The Cambridge Evening News has reported, with the headline above that paramedics treated a man who had inhaled dangerous fumes from a fridge-freezer.
Emergency services were called to a property in Saffron Walden on Friday after the man heard a hissing noise. Fire crews removed the fridge-freezer from the kitchen, then aired the property.
This strikes me, a trained refrigeration engineer, as a bit of an odd story really and possibly the actual problem hasn’t been resolved.
Station officer Paul Curtis, in charge of the incident, said: “It appears that the leak may have been going on for a few days. The man told us that he’d been suffering from a sore throat, streaming eyes and a tight chest for a few days but always felt better when he went outside into the fresh air.
“He went into the kitchen and heard a hissing noise and there was a funny smell and that’s when we were called.
This would seem to be almost impossible to happen with a domestic refrigerator of almost any design as, quite simple, there isn’t enough gas in the machine to cause this and, even if there were, it is non-toxic.
In most modern iso-butane based fridges there is well short of 50 grams of gas.
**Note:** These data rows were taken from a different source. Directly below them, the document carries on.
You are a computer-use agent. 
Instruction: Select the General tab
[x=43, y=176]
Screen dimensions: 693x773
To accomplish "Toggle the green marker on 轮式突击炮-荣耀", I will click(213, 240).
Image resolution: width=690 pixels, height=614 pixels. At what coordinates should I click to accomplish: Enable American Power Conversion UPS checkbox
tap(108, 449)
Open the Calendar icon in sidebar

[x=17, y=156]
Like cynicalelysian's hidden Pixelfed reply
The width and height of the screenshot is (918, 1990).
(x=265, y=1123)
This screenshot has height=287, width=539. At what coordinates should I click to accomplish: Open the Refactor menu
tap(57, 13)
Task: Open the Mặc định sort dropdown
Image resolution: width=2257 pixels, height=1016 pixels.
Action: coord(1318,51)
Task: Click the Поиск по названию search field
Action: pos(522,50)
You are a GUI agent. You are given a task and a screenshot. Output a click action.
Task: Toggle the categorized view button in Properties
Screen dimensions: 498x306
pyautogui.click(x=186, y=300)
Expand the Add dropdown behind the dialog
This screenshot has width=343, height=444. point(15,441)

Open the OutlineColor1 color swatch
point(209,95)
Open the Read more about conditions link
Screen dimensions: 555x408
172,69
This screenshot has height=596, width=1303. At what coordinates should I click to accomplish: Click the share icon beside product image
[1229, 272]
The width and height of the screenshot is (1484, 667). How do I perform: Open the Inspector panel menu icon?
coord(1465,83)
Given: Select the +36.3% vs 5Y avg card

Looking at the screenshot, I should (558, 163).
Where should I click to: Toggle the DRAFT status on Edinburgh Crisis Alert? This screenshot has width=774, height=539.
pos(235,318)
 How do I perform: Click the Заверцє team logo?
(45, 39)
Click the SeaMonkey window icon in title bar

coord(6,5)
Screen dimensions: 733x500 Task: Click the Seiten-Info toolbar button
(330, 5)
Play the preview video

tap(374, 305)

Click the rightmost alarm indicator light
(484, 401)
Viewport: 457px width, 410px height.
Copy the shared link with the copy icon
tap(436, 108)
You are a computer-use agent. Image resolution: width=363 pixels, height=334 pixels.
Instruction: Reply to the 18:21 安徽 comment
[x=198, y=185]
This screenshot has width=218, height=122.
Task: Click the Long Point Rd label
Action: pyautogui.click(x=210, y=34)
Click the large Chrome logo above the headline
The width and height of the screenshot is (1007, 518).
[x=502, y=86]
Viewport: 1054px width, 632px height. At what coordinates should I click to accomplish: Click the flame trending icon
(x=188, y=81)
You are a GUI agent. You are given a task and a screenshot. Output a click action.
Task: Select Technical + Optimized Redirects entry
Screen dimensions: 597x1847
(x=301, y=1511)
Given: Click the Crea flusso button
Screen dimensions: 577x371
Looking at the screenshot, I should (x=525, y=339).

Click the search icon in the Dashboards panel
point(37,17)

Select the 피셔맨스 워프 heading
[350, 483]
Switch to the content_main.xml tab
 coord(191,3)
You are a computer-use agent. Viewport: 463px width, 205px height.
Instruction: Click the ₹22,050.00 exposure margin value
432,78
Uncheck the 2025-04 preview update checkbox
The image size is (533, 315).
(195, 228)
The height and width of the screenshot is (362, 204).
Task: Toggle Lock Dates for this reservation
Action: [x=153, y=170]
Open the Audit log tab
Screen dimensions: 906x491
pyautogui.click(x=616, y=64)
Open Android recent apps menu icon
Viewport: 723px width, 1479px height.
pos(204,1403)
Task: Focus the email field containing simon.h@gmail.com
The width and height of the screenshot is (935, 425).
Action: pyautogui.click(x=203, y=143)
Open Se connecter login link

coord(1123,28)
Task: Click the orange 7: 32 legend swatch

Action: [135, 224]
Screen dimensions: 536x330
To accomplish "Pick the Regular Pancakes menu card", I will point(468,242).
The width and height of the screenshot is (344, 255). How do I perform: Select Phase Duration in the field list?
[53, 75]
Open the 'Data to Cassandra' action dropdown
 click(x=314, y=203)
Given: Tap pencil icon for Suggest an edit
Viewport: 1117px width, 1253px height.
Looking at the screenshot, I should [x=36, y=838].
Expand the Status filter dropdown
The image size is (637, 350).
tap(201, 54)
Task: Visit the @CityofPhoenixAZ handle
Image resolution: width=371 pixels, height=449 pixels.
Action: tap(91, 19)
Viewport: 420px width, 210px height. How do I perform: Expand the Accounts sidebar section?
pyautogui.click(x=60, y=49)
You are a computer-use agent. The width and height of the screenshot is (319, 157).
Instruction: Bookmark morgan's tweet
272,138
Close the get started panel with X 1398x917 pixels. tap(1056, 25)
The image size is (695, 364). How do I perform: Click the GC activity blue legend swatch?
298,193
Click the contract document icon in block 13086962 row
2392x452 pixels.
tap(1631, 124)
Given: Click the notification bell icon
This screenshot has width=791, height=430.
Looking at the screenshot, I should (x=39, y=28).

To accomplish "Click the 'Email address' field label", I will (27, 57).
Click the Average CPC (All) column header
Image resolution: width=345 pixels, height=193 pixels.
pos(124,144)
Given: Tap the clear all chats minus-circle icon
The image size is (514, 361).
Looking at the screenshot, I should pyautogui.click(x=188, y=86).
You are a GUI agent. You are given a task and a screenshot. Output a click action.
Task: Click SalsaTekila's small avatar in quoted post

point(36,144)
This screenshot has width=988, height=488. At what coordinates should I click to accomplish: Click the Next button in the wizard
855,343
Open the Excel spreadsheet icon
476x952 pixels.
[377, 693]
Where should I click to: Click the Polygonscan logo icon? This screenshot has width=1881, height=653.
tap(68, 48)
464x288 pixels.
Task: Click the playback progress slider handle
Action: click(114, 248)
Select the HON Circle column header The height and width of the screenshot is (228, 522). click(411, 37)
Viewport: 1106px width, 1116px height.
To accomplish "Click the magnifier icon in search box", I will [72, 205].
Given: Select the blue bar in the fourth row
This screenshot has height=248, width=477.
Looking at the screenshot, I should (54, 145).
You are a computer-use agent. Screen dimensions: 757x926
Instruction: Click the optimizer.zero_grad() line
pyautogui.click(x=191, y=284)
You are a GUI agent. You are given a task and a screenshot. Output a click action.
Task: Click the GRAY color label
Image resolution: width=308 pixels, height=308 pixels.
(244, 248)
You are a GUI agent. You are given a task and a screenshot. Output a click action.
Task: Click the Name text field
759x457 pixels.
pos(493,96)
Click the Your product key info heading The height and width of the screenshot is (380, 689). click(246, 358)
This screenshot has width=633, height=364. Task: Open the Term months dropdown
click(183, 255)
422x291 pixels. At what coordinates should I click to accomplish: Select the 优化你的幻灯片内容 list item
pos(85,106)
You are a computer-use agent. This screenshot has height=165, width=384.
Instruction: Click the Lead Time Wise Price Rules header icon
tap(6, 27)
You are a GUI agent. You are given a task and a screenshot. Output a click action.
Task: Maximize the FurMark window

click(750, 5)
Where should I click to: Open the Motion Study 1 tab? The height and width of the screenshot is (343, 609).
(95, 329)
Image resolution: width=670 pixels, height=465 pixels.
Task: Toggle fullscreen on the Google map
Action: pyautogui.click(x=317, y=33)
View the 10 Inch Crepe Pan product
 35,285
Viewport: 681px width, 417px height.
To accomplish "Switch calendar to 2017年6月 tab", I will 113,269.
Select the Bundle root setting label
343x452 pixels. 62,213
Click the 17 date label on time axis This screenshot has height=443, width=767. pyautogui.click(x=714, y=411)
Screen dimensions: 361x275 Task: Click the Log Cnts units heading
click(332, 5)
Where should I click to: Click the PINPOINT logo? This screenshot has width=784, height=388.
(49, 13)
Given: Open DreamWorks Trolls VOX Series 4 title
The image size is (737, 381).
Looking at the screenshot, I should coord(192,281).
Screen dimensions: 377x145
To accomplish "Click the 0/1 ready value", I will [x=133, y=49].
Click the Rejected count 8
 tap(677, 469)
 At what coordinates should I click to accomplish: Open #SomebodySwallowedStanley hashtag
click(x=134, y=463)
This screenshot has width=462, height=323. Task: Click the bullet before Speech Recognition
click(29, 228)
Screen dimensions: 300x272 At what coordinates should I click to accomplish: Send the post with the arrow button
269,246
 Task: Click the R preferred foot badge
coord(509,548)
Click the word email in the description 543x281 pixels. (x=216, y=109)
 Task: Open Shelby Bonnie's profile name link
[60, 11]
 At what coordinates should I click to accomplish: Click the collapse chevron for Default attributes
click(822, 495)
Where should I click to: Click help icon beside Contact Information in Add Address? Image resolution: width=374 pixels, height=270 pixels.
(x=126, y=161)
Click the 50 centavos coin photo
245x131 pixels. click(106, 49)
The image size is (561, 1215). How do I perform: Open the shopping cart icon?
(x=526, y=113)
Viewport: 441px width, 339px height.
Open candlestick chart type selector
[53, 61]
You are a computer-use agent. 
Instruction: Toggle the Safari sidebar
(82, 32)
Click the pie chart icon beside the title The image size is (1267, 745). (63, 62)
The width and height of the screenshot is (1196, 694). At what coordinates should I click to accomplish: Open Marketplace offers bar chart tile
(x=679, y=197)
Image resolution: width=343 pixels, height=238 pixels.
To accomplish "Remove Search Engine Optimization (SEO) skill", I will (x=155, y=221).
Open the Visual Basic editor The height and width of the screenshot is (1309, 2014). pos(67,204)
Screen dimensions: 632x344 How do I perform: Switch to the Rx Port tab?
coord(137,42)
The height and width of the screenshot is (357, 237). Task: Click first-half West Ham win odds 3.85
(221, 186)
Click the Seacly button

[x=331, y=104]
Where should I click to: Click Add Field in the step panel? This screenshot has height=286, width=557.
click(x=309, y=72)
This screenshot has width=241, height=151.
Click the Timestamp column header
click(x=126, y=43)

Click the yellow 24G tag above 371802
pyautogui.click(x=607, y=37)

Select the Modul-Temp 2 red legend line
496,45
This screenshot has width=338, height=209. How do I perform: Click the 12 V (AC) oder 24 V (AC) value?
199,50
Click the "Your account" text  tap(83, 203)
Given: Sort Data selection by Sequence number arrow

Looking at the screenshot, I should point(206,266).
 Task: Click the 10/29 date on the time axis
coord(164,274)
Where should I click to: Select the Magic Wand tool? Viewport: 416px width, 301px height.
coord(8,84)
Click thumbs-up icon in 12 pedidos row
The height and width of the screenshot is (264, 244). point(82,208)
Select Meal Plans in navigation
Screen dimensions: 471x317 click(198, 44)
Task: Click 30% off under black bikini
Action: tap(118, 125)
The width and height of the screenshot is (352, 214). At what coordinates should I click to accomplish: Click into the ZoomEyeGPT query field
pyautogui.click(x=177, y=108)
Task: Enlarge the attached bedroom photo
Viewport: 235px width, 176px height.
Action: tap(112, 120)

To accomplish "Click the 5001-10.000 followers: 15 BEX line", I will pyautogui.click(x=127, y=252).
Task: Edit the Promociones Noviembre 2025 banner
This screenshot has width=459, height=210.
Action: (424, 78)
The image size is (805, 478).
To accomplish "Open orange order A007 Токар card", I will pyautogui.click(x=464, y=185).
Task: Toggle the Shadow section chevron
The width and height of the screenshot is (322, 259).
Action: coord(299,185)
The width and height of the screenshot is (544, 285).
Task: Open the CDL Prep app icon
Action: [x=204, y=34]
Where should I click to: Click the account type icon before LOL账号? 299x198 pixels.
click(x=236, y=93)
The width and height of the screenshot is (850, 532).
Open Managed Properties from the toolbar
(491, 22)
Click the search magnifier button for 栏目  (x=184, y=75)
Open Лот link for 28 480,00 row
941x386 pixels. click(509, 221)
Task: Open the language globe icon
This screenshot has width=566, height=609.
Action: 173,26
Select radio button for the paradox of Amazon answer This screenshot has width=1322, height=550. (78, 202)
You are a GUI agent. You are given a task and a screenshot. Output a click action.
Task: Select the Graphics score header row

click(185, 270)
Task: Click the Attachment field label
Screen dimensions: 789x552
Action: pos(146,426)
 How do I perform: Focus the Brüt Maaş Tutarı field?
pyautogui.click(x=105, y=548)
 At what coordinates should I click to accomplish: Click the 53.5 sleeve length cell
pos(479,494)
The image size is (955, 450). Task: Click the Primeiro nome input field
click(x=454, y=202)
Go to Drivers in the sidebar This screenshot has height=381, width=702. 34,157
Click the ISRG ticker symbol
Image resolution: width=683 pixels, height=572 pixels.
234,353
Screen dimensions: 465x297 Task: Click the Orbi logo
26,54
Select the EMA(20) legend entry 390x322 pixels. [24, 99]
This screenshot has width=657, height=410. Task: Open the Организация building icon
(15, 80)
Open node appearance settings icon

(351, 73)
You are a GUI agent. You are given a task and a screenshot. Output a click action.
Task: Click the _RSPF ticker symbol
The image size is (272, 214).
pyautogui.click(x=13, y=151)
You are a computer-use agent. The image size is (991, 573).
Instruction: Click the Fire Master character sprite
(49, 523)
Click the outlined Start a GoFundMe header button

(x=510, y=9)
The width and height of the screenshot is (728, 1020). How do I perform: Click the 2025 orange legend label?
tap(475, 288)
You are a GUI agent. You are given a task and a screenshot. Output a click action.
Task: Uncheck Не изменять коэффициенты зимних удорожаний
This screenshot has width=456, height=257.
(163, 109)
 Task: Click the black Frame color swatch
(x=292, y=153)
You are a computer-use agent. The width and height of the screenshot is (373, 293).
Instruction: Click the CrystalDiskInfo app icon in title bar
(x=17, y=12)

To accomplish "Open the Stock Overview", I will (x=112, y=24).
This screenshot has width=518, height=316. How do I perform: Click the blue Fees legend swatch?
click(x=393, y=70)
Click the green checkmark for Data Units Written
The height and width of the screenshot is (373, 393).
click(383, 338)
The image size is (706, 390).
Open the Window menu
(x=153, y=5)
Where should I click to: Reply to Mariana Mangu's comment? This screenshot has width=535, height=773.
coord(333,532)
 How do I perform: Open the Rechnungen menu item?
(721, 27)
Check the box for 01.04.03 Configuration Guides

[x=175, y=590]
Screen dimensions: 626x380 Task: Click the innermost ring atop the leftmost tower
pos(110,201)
Even in a very small kitchen the concentration of gas in the air would be of an extremely low level.
The two older forms of gas (R134a & R12a) would not cause these symptoms.
Station officer Curtis goes on to sat that, “Domestic appliances are a common cause of incidents we attend and I would recommend as good practice that people get all electrical appliances checked out by an expert on a routine basis.”
This is true of most fire services but, in most instances it is due to ignition, most often from cooking.